Travis CI timeouts for MacPorts builds

Mojca Miklavec mojca at
Mon Sep 7 18:13:56 UTC 2020

On Mon, 7 Sep 2020 at 18:25, Ruben Di Battista wrote:
> I was wondering... Would à Linux machine with some virtualization method (libvirt?) be acceptable as CI runner?

This is something we've been looking at, among others.
Now, a Linux machine with libvirt is probably not entirely legal, but
a mac with libvirt should be, and I guess it would work in exactly the
same way.

We tried to follow these instructions:
and we got it mostly working, it's just annoyingly slow because the
image gets downloaded as part of the process (I don't know if you can
easily cache it if the installation fails).

The other thing is that I'm not sure if one could get this working
with older OS versions, or how to handle ARM.

Running the image on macOS should be acceptable.

> Any of you has experience in terms of performance?

I wouldn't worry too much. It's not like we are getting thousand PRs
per day. And if that becomes the bottleneck, we could always set up
another worker for the same macOS version.

We are already running the existing builders inside virtual machines.
It may take two weeks when the new macOS comes out (and days after
1000+ perl submodules get new subports), but the machines keep up with
the load. The only bottleneck was PowerMac.

> Also, Gitlab CI allows to attach personal runners to project very easily (just a package to install from the os package manager) . How does it work for Github?

GitHub doesn't have the CI as "tightly integrated" as the gitlab runners.
Basically you can "attach" almost any given CI.
If you look at commit history, you'll see green checks and red crosses.
If you click on those, you'll see the list of builds with links to our
buildbot builds.

Those are the "official builds" of the packages. We could have
something similar for the CI.

On Mon, 7 Sep 2020 at 18:52, Ralph Seichter wrote:
> * Mojca Miklavec:
> > If you volunteer to do some research / work in this area ... that
> > would likely be the most significant step in "increasing your chances"
> I actually have some experience in this field. I use GitLab (Omnibus
> edition), Docker, and GitLab Runners inside Docker for CI/CD. That's
> basically the setup which uses (albeit sans their S3-based
> caching), and it can handle serious builds.
> Doing research re MacPorts would require knowledge about the MP build
> infrastructure, which I don't yet have. I'd be willing to look into it,
> though, if that infrastructure is properly documented somewhere.

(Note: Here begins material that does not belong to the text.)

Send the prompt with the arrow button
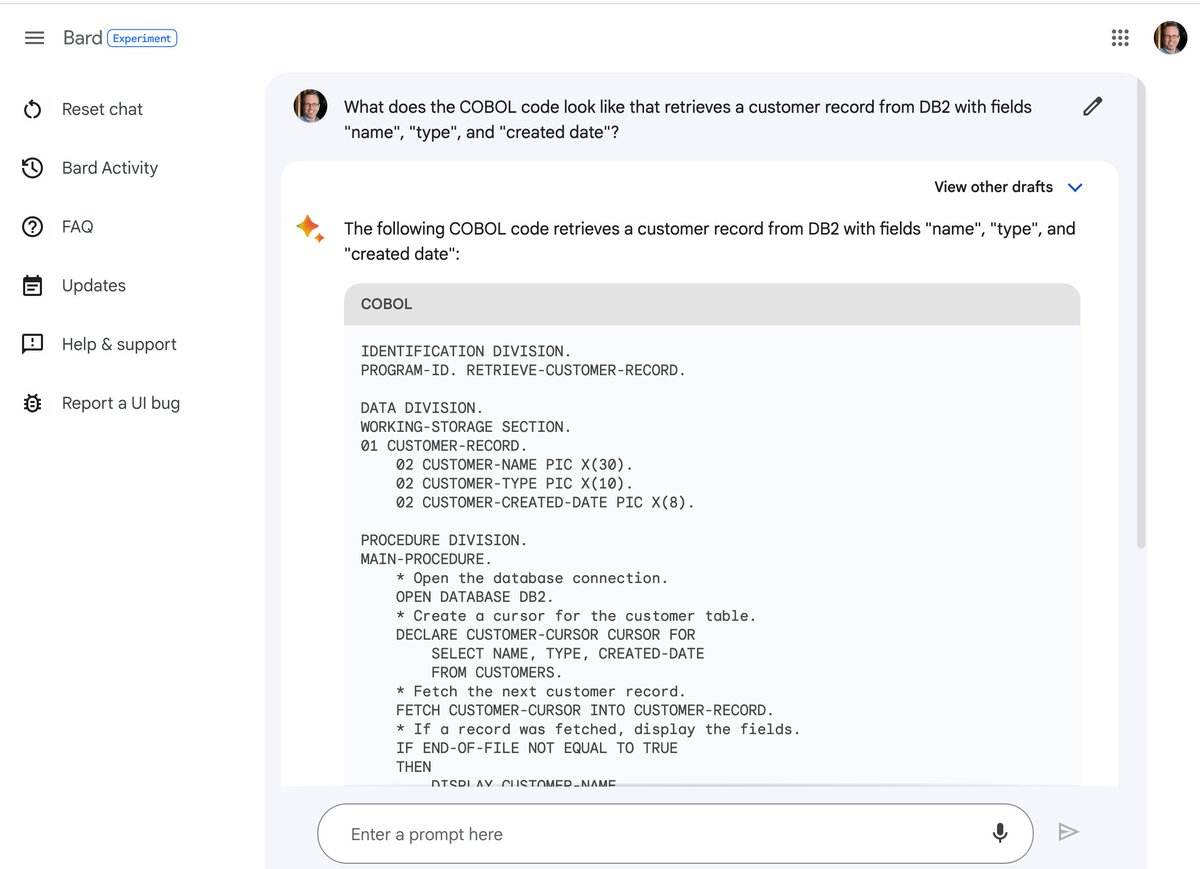Viewport: 1200px width, 869px height. 1069,832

The part that requires research hasn't been implemented yet, so the
good news is that you don't need any special knowledge about the
existing infrastructure :)

What we need is:
- a list of recipes to set up images for a bunch of different macOS
versions (as far back into history as possible)
- a recipe for how to fire up a VM, do something basic (port install
foo) and trash the result

The next step would be to perhaps integrate this into buildbot, but
there's no need to use exactly buildbot for this. Anything else that
does the job would also serve just fine.